Future work on service worker test infrastructure should allow automating such tests.

Add support for service worker CSP data persistency.
Add a version parameter to increment each time the schema is changing.
This allows the same store to be used by multiple WebKits.

* workers/service/server/RegistrationDatabase.cpp:
(WebCore::v1RecordsTableSchema):
(WebCore::RegistrationDatabase::openSQLiteDatabase):
(WebCore::RegistrationDatabase::doPushChanges):
(WebCore::RegistrationDatabase::importRecords):

Modified Paths

Diff

Modified: trunk/Source/WebCore/ChangeLog (226704 => 226705)

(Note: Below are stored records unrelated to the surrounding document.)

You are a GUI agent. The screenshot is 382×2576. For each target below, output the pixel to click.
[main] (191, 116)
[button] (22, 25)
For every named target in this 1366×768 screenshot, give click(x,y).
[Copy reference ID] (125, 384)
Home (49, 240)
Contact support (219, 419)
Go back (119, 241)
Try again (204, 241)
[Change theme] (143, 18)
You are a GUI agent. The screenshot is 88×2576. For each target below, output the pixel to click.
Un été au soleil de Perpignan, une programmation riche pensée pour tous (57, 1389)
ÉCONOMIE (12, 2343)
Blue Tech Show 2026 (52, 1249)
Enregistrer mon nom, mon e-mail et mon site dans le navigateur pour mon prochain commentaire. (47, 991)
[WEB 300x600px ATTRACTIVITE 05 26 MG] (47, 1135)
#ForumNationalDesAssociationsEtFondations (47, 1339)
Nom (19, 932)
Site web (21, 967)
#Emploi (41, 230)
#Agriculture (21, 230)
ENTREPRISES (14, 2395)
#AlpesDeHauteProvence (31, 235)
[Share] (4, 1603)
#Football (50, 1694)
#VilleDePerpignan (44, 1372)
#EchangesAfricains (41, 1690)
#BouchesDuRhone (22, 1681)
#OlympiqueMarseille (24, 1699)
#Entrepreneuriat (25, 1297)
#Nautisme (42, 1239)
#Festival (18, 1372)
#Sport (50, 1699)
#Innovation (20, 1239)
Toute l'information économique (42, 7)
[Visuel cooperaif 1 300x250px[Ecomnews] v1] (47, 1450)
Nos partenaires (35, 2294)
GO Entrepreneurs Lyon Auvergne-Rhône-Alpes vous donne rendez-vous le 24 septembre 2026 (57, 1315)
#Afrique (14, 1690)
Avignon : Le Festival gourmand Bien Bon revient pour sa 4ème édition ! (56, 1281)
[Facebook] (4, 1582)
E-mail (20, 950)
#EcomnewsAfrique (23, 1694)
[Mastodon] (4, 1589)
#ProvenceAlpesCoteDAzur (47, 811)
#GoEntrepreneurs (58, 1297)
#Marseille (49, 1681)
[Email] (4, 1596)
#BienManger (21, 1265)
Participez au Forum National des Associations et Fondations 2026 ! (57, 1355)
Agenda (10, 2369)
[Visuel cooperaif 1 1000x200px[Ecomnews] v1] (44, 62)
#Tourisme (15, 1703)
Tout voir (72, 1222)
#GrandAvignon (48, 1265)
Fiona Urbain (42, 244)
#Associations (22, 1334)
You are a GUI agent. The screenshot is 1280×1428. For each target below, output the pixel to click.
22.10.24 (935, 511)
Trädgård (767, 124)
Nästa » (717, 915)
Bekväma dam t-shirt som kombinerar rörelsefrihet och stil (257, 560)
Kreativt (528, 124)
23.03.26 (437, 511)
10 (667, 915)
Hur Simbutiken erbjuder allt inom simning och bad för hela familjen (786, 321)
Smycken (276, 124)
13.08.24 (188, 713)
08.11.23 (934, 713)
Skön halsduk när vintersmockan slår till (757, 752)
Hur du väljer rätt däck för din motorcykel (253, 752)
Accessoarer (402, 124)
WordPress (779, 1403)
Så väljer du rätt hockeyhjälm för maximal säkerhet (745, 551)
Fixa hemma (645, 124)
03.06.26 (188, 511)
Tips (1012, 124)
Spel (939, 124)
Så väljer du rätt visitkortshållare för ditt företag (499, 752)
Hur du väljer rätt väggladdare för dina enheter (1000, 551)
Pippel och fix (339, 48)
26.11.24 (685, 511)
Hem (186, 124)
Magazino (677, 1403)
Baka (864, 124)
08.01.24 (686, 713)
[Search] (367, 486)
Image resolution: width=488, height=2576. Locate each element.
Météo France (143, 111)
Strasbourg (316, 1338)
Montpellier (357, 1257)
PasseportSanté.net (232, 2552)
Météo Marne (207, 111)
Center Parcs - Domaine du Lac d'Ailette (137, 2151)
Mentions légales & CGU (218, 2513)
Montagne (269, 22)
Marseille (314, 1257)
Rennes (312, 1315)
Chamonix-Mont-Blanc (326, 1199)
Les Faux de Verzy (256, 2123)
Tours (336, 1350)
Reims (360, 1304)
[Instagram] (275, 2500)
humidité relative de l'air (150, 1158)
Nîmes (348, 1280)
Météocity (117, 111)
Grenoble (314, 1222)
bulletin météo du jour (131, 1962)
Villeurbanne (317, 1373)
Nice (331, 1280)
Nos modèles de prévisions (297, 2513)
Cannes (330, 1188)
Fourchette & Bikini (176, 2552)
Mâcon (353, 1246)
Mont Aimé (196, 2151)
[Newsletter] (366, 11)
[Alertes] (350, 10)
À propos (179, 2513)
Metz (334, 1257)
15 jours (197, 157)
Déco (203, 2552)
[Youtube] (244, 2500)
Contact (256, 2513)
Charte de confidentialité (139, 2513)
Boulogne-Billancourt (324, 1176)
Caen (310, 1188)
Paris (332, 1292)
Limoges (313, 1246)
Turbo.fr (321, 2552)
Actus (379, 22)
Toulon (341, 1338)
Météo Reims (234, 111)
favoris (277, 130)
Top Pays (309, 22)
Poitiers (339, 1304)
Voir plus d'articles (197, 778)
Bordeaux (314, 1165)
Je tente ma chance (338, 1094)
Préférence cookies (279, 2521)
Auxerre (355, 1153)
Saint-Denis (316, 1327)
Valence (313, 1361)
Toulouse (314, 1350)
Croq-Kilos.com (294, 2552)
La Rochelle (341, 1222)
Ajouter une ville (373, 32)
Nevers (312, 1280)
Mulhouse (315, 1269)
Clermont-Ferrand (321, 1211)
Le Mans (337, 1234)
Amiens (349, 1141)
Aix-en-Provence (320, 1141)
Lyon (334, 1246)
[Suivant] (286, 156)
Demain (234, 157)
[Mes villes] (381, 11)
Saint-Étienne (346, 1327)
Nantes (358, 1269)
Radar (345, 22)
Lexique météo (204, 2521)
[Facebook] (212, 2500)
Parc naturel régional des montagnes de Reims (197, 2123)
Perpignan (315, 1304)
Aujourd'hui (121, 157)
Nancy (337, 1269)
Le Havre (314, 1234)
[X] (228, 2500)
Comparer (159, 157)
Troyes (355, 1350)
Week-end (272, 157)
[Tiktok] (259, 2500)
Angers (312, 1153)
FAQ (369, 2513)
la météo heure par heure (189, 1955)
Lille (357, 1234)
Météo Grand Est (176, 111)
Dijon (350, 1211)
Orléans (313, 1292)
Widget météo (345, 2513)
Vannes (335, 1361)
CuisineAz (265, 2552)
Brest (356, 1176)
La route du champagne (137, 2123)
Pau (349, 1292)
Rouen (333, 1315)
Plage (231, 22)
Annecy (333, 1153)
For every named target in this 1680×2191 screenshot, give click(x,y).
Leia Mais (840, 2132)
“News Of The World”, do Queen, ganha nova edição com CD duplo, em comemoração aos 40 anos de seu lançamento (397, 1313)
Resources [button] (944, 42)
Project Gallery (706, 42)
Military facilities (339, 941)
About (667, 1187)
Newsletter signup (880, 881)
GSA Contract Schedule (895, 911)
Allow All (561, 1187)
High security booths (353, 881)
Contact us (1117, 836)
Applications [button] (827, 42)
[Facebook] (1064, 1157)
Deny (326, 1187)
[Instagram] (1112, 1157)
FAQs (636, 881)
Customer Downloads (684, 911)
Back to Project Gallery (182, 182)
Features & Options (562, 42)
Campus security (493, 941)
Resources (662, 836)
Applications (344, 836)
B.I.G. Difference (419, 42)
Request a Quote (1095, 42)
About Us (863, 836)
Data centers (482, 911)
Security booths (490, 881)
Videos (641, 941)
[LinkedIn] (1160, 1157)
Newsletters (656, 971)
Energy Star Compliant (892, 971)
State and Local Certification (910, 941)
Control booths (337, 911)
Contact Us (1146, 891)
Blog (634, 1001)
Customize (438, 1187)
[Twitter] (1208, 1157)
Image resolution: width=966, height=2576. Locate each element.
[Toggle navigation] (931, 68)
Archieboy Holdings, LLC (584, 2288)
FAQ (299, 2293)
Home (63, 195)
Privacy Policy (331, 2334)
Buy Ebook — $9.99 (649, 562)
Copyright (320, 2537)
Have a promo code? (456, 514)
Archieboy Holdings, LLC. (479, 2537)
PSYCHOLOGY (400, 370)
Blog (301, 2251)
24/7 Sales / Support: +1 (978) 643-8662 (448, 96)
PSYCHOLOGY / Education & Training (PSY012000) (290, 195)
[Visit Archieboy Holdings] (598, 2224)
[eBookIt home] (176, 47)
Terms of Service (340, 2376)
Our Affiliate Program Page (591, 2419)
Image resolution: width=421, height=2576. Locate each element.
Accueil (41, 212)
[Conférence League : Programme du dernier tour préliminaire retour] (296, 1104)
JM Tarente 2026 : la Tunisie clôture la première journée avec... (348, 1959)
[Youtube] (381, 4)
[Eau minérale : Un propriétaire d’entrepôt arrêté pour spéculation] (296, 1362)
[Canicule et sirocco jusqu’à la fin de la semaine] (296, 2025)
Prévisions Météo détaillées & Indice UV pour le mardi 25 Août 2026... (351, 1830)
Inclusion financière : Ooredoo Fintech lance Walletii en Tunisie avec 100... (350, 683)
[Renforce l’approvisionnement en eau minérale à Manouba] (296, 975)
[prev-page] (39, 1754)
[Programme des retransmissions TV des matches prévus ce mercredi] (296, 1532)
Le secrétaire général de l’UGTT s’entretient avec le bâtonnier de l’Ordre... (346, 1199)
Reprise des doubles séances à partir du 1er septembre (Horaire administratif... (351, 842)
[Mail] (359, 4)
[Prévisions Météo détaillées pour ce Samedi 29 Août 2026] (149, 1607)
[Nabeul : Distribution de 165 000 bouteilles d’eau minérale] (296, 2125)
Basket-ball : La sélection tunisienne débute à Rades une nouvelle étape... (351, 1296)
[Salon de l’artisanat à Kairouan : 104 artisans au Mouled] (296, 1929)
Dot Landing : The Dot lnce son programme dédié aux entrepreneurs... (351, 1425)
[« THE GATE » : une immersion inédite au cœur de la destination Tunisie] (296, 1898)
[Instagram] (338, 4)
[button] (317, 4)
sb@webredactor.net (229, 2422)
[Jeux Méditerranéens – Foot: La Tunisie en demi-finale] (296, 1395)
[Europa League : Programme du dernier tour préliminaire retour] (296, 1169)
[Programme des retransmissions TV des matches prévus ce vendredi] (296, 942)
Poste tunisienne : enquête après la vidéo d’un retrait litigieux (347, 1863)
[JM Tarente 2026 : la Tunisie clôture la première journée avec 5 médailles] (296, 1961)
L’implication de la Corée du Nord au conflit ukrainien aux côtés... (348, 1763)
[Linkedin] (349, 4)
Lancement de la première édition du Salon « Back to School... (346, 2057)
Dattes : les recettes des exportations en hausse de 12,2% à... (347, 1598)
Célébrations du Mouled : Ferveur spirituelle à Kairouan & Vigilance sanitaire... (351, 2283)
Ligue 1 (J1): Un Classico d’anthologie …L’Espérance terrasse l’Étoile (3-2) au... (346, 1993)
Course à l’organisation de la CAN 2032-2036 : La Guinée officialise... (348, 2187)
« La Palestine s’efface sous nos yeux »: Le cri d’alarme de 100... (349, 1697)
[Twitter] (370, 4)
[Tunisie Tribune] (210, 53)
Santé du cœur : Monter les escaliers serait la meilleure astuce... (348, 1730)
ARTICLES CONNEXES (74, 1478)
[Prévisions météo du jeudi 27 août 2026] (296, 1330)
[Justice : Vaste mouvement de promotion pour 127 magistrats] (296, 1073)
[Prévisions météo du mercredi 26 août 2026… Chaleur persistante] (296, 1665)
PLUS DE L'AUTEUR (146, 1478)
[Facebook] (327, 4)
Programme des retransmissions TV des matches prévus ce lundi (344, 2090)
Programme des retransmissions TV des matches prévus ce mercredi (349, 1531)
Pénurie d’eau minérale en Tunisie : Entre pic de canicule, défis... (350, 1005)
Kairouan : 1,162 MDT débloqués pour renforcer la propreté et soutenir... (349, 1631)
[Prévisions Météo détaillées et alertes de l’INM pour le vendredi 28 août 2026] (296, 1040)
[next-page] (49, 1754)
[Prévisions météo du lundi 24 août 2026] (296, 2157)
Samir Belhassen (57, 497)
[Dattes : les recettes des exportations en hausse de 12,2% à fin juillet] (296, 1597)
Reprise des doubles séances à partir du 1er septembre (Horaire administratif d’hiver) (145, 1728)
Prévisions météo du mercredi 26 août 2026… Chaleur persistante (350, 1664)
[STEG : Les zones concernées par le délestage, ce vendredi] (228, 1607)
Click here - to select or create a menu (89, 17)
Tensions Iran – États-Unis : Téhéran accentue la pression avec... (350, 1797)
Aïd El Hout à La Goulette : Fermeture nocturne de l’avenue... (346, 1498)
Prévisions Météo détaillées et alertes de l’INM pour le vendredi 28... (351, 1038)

--- trunk/Source/WebCore/ChangeLog	2018-01-10 10:15:42 UTC (rev 226704)
+++ trunk/Source/WebCore/ChangeLog	2018-01-10 10:16:40 UTC (rev 226705)
@@ -1,3 +1,23 @@
+2018-01-10  Youenn Fablet  <[email protected]>
+
+        Add Service Worker CSP persistency
+        https://bugs.webkit.org/show_bug.cgi?id=181434
+
+        Reviewed by Alex Christensen.
+
+        Covered by manual testing.
+        Future work on service worker test infrastructure should allow automating such tests.
+
+        Add support for service worker CSP data persistency.
+        Add a version parameter to increment each time the schema is changing.
+        This allows the same store to be used by multiple WebKits.
+
+        * workers/service/server/RegistrationDatabase.cpp:
+        (WebCore::v1RecordsTableSchema):
+        (WebCore::RegistrationDatabase::openSQLiteDatabase):
+        (WebCore::RegistrationDatabase::doPushChanges):
+        (WebCore::RegistrationDatabase::importRecords):
+
 2018-01-10  Antti Koivisto  <[email protected]>
 
         Invalidate current element style on class change accurately

Modified: trunk/Source/WebCore/workers/service/server/RegistrationDatabase.cpp (226704 => 226705)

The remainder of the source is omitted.